▶ _Exercise instructions_: Omitting all pictures, retype the entries below exactly as given.

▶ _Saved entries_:
★ ★ ★ ★ ★ ★ ★

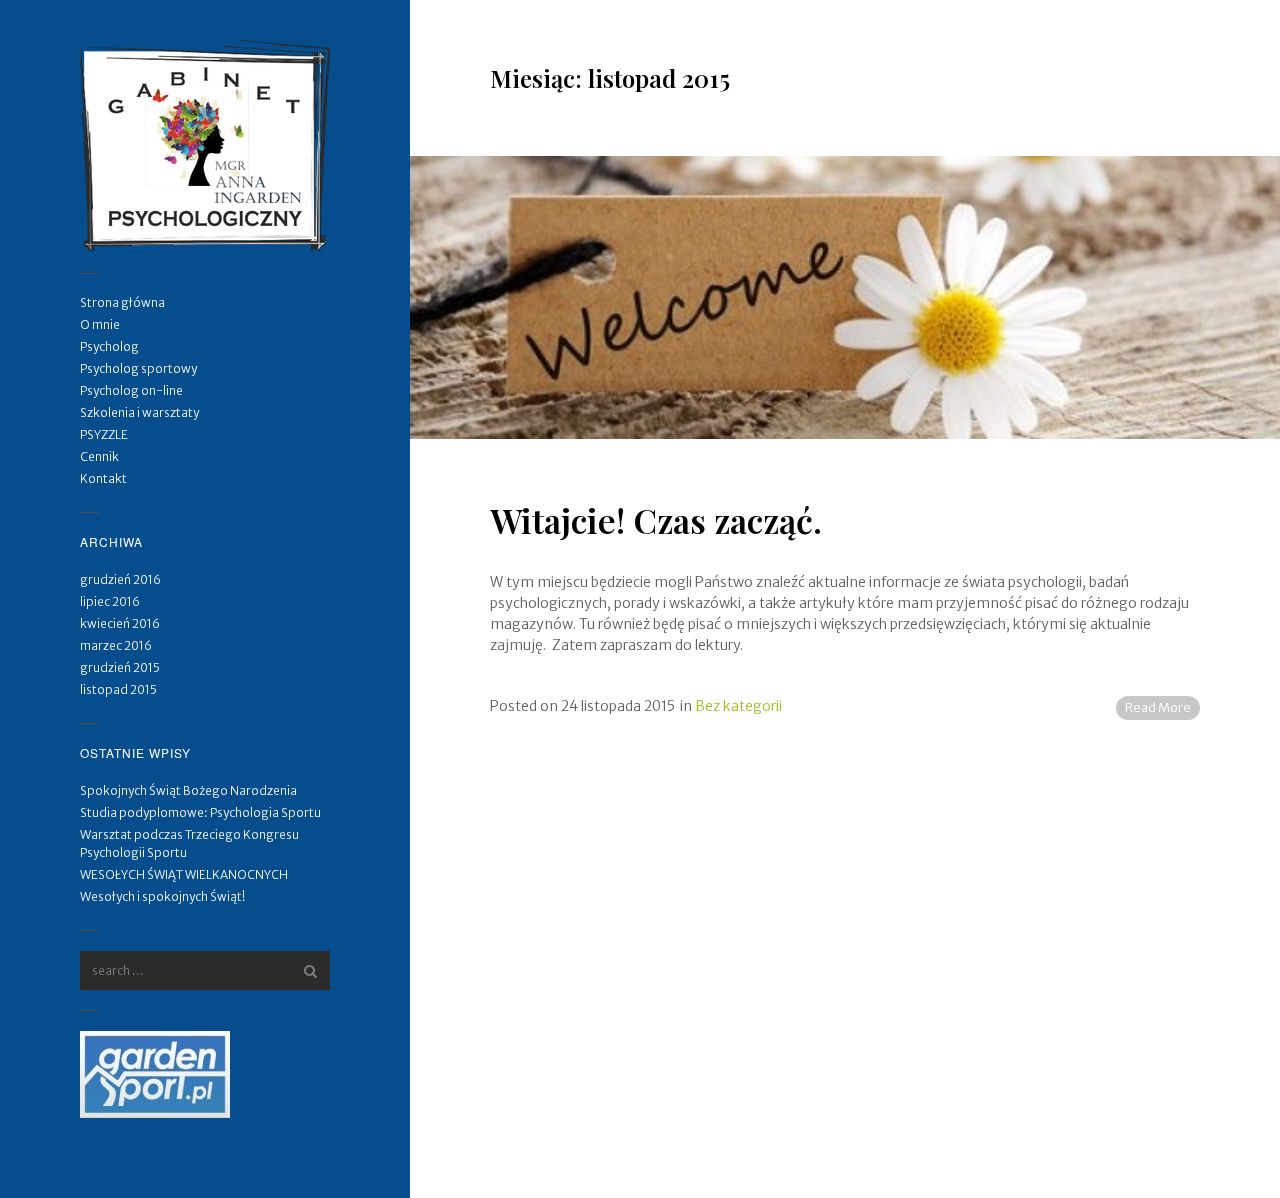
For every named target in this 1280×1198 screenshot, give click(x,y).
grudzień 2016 (120, 579)
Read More (1158, 707)
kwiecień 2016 (120, 623)
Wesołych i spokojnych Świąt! (162, 896)
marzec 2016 (116, 645)
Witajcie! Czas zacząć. (656, 520)
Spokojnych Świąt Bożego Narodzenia (188, 790)
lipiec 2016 (110, 601)
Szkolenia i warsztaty (139, 412)
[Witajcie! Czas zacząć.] (845, 297)
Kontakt (103, 478)
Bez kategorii (738, 706)
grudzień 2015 (120, 667)
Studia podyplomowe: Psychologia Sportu (200, 812)
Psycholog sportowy (138, 368)
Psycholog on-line (131, 390)
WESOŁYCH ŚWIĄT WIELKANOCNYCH (184, 874)
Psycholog (109, 346)
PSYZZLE (104, 434)
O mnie (100, 324)
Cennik (99, 456)
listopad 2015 (118, 689)
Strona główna (122, 302)
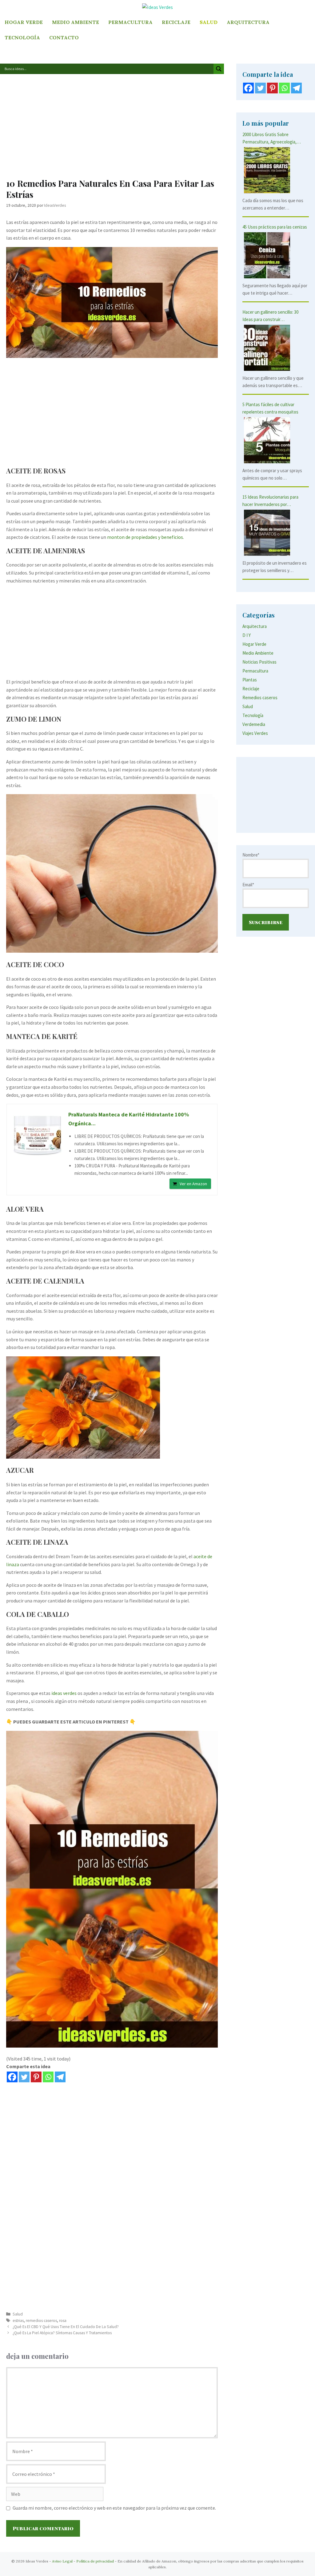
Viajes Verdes (255, 733)
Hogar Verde (24, 22)
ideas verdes (64, 1693)
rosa (62, 2320)
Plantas (249, 680)
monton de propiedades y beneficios (145, 537)
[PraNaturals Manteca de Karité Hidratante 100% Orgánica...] (37, 1134)
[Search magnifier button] (218, 69)
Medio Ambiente (75, 22)
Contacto (64, 37)
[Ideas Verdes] (157, 7)
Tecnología (22, 37)
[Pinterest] (36, 2077)
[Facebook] (12, 2077)
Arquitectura (248, 22)
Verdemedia (253, 724)
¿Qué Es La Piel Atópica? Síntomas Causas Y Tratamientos (62, 2332)
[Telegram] (60, 2077)
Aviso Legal (62, 2561)
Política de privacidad (95, 2561)
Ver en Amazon (193, 1183)
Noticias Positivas (259, 662)
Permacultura (130, 22)
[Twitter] (24, 2077)
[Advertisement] (112, 129)
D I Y (246, 635)
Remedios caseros (259, 697)
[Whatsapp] (48, 2077)
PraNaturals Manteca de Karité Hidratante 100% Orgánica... (128, 1119)
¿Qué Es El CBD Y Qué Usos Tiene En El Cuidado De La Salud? (66, 2326)
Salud (208, 22)
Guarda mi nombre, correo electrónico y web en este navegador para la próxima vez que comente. (114, 2508)
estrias (18, 2320)
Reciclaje (176, 22)
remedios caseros (41, 2320)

★ ★ ★ ★ ★ ★ ★

▶ _Solution to this task_:
For every named target in this 1280×1198 screenshot, give click(x,y).
grudzień 2016 (120, 579)
Read More (1158, 707)
kwiecień 2016 (120, 623)
Wesołych i spokojnych Świąt! (162, 896)
marzec 2016 (116, 645)
Witajcie! Czas zacząć. (656, 520)
Spokojnych Świąt Bożego Narodzenia (188, 790)
lipiec 2016 (110, 601)
Szkolenia i warsztaty (139, 412)
[Witajcie! Czas zacząć.] (845, 297)
Kontakt (103, 478)
Bez kategorii (738, 706)
grudzień 2015 (120, 667)
Studia podyplomowe: Psychologia Sportu (200, 812)
Psycholog sportowy (138, 368)
Psycholog on-line (131, 390)
WESOŁYCH ŚWIĄT WIELKANOCNYCH (184, 874)
Psycholog (109, 346)
PSYZZLE (104, 434)
O mnie (100, 324)
Cennik (99, 456)
listopad 2015 (118, 689)
Strona główna (122, 302)
Viajes Verdes (255, 733)
Hogar Verde (24, 22)
ideas verdes (64, 1693)
rosa (62, 2320)
Plantas (249, 680)
monton de propiedades y beneficios (145, 537)
[PraNaturals Manteca de Karité Hidratante 100% Orgánica...] (37, 1134)
[Search magnifier button] (218, 69)
Medio Ambiente (75, 22)
Contacto (64, 37)
[Ideas Verdes] (157, 7)
Tecnología (22, 37)
[Pinterest] (36, 2077)
[Facebook] (12, 2077)
Arquitectura (248, 22)
Verdemedia (253, 724)
¿Qué Es La Piel Atópica? Síntomas Causas Y Tratamientos (62, 2332)
[Telegram] (60, 2077)
Aviso Legal (62, 2561)
Política de privacidad (95, 2561)
Ver en Amazon (193, 1183)
Noticias Positivas (259, 662)
Permacultura (130, 22)
[Twitter] (24, 2077)
[Advertisement] (112, 129)
D I Y (246, 635)
Remedios caseros (259, 697)
[Whatsapp] (48, 2077)
PraNaturals Manteca de Karité Hidratante 100% Orgánica... (128, 1119)
¿Qué Es El CBD Y Qué Usos Tiene En El Cuidado De La Salud? (66, 2326)
Salud (208, 22)
Guarda mi nombre, correo electrónico y web en este navegador para la próxima vez que comente. (114, 2508)
estrias (18, 2320)
Reciclaje (176, 22)
remedios caseros (41, 2320)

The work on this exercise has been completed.